Collineo – Verwalter mit Gewinnerträgen trotz Verlustpapieren
Die Spur führt zum Dortmunder Vermögensverwalter Collineo, gegründet von Dirk Bergander. Collineo soll Collect im Auftrag der hessischen Ärzte aufgelegt und betreut haben. Auf Fragen nach der genauen Struktur reagierte das Unternehmen nicht. Im Hintergrund aber lassen sich die Verbindungen kaum leugnen: Geschäftsführer von Collect ist Dirk Bergander, die Bilanzzahlen passen haargenau zu den Anleihewerten des Versorgungswerks.
Und während die Ärzte Millionen verlieren, verdient Collineo weiter: Für die Verwaltung der Collect-Struktur zahlte das Versorgungswerk laut Bericht 1,7 Millionen Euro im Jahr 2022 – das Doppelte des Vorjahres.
Ein stilles Systemversagen?
Die Ärztekammer spricht von einem „Einzelfall“ und betont, dass die übrigen Anlagen gut gelaufen seien. Doch der Schaden ist angerichtet – nicht nur finanziell, sondern auch institutionell.
Denn das Desaster offenbart ein strukturelles Problem vieler Versorgungswerke: Intransparentes Management, schwache Aufsicht, hohe Inhouse-Quoten – und eine erstaunliche Risikobereitschaft beim Thema Immobilien.
Das hessische Versorgungswerk ist kein kleiner Player. Mit einem Vermögen von rund 10 Milliarden Euro zählt es zu den größten seiner Art. Doch selbst hier war das Risikomanagement offenbar nicht in der Lage, die Schwächen der Mezzanine-Produkte rechtzeitig zu erkennen – oder man wollte die hohen Zinsen einfach mitnehmen, solange es ging.

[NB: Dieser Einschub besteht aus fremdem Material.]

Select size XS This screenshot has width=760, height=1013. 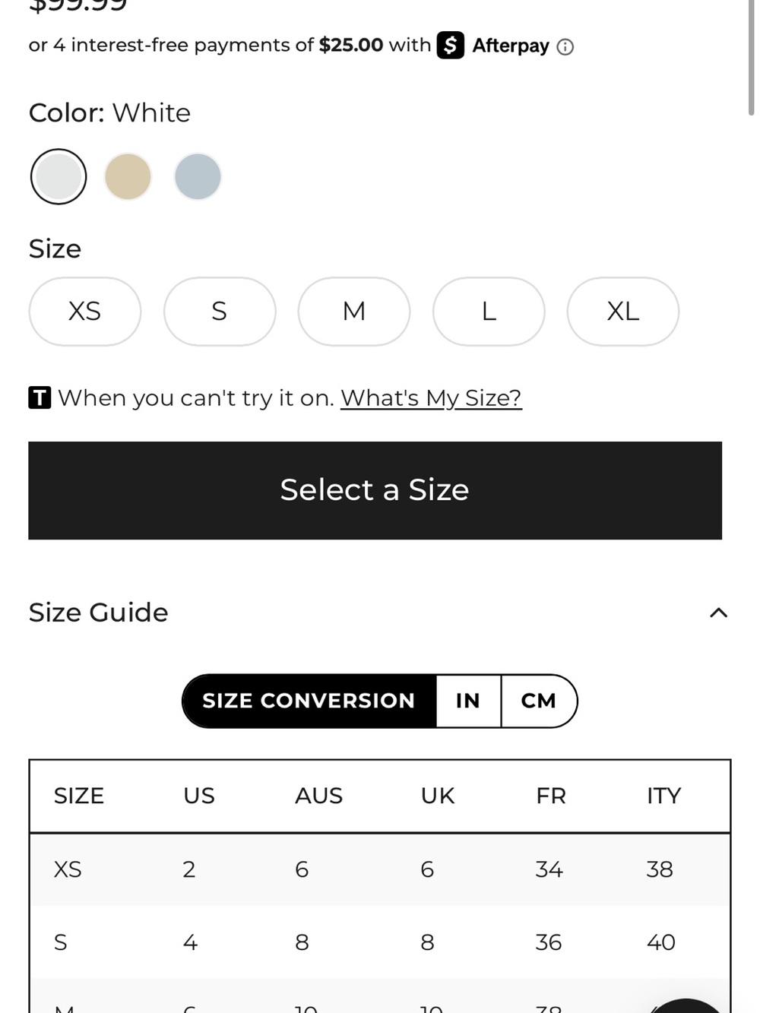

Die Mitglieder bleiben im Dunkeln
Viele der rund 37.000 Versicherten dürften von all dem nichts wissen. Im offiziellen Jahresbericht stehen zwar die Zahlen – aber keine konkreten Projektnamen, keine klare Aufschlüsselung, kein Hinweis auf die beteiligten Unternehmen. Auch auf Anfrage bleibt das Versorgungswerk ausweichend: Man wolle keine Geschäftsgeheimnisse preisgeben.
Dabei ginge es gerade hier um Transparenz. Denn letztlich steht die Altersvorsorge von Ärzten auf dem Spiel, die über Jahrzehnte eingezahlt haben – im Vertrauen auf solide Anlagepolitik.
Politik und Aufsicht schauen weg
Bemerkenswert ist auch, wie wenig politische Aufmerksamkeit die Affäre bislang bekommt. Anders als bei Banken oder Versicherungen unterliegen Versorgungswerke keiner strengen Regulierung. Die Landesärztekammer hat über Jahre offenbar kaum hinterfragt, wie hoch das Exposure bei Collect wirklich war. Von einer Aufarbeitung auf Landesebene fehlt bislang jede Spur.
Ein teuer bezahltes Umdenken
Immerhin: Das Versorgungswerk hat inzwischen reagiert. Für 2024 wurden keine neuen Verträge über die eigene Immobiliengesellschaft abgeschlossen. Die Anlagepolitik wurde überarbeitet.
Man habe aus der Krise gelernt, heißt es. Und: Diese Art der Investments werde künftig nicht mehr getätigt. Es ist ein später, teurer Lernprozess.